Metodologia: A pesquisa se dá no sentido de verificação e análise de discursos da
psiquiatria biológica e da indústria de medicamentos, a partir dos prontuários de pacientes de
uma unidade de saúde do SUS.
A estrutura dos prontuários da instituição em questão está centrada no objetivo de
incluir informações importantes quanto aos sinais e sintomas dos pacientes, assim como os
diagnósticos e o tratamento, e sua evolução. Também apresentam questões sociais dos
pacientes, uma vez que são atendidos por múltiplos profissionais. As informações comuns a
todos é uma ficha de cadastro, com dados gerais do paciente. A cada consulta são registrados,
através de triagem pelos técnicos de enfermagem, peso, altura, pressão arterial e queixa
principal. Encontram-se também referências e contra referências a especialidades médicas e
outros profissionais como: psicólogos, fonoaudiólogos, fisioterapeutas, assistentes sociais,
etc. Ainda, exames e tratamentos diferenciados, como a fisioterapia em clínicas
especializadas ou a indicação para grupos da própria unidade de saúde, como grupo de
tabagismo. Os prontuários ficam dispostos em um local específico, ordenados entre
masculino e feminino, e então organizados pelo mês de nascimento e alfabeticamente.

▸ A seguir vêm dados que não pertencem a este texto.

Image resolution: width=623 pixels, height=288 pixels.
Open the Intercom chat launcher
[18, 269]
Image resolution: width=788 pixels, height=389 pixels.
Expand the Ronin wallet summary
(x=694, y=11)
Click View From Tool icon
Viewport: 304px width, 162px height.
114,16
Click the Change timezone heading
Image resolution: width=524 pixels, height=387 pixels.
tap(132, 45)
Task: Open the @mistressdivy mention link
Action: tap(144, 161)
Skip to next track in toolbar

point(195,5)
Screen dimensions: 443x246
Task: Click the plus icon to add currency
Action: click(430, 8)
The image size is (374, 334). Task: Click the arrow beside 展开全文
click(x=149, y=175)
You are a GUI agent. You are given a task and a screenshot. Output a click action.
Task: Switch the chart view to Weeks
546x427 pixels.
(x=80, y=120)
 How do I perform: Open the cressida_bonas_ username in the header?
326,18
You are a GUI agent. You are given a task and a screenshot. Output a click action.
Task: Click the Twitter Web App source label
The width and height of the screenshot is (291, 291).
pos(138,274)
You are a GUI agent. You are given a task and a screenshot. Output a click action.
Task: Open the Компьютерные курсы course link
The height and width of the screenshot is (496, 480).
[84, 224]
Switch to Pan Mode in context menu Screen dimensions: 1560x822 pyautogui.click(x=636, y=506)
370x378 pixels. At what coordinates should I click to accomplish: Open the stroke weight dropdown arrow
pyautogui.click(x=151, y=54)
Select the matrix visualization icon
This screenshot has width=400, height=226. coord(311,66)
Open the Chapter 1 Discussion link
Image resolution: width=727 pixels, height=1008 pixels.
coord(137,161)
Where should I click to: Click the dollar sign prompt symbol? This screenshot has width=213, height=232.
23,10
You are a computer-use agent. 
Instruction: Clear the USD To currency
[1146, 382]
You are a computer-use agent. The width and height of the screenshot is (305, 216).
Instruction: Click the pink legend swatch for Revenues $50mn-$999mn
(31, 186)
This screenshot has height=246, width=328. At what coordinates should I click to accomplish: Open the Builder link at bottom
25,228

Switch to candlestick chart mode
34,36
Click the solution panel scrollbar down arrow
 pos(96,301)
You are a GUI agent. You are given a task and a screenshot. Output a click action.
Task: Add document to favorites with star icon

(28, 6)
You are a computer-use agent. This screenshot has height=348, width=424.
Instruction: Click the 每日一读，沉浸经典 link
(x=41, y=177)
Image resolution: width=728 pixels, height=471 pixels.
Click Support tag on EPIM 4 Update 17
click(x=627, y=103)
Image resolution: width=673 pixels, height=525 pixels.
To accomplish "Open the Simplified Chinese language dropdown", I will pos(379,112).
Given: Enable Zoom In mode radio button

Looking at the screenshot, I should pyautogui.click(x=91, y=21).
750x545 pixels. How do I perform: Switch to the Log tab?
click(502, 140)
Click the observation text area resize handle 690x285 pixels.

Conforme Arlette Farge (2009, p. 14), “o arquivo é uma brecha no tecido dos dias, a
visão retraída de um fato inesperado. Nele, tudo se focaliza em alguns instantes de vida de
personagens comuns, raramente visitados pela história (...)”.
Para a realização desta pesquisa, serão selecionados os prontuários de pacientes que
estiverem em uso corrente de algum medicamento psicotrópico, através dos relatórios de
dispensação de medicamentos da farmácia da unidade de saúde. Este trabalho será submetido
ao Comitê de Ética em Pesquisa com Seres Humanos da UFSC e serão utilizados aqueles
prontuários cujos pacientes consentirem formalmente seu uso para a pesquisa. Serão
respeitados os preceitos da bioética representados pela autonomia, não maleficência,
beneficência e justiça a fim de preservar os dados dos pacientes nos prontuários.
O método de análise escolhido é a Análise Crítica do Discurso proposto por Normam
Fairclough (2001), considerado pelo autor não somente um método, mas uma teoria, uma
perspectiva teórica sobre a língua. Dialoga com outras teorias e métodos sociais, com eles
engajando-se de maneira interdisciplinar. Vê a língua como um elemento integrante do
processo social. Assim, procura desvendar questões ideológicas presentes nos discursos, por
vezes não conscientes para as pessoas nas suas práticas sociais. Os discursos ajudam a
construir a realidade e mudanças sociais, uma vez que se configuram como um processo
político no qual a mensagem passada expressa uma representação de visão de mundo e de
sociedade. Assim, a análise de vocabulário através da Análise Crítica do Discurso é útil para
revelar como as escolhas léxico-gramaticais contribuem para a representação do mundo, e se
estão de acordo ou em oposição à ordem dominante.
Considerações Finais: A partir da problematização do objeto de pesquisa aqui realizada,
assim como a exposição do percurso metodológico, espera-se atingir os objetivos propostos,
seguindo os preceitos éticos e científicos que regem as pesquisas do campo social.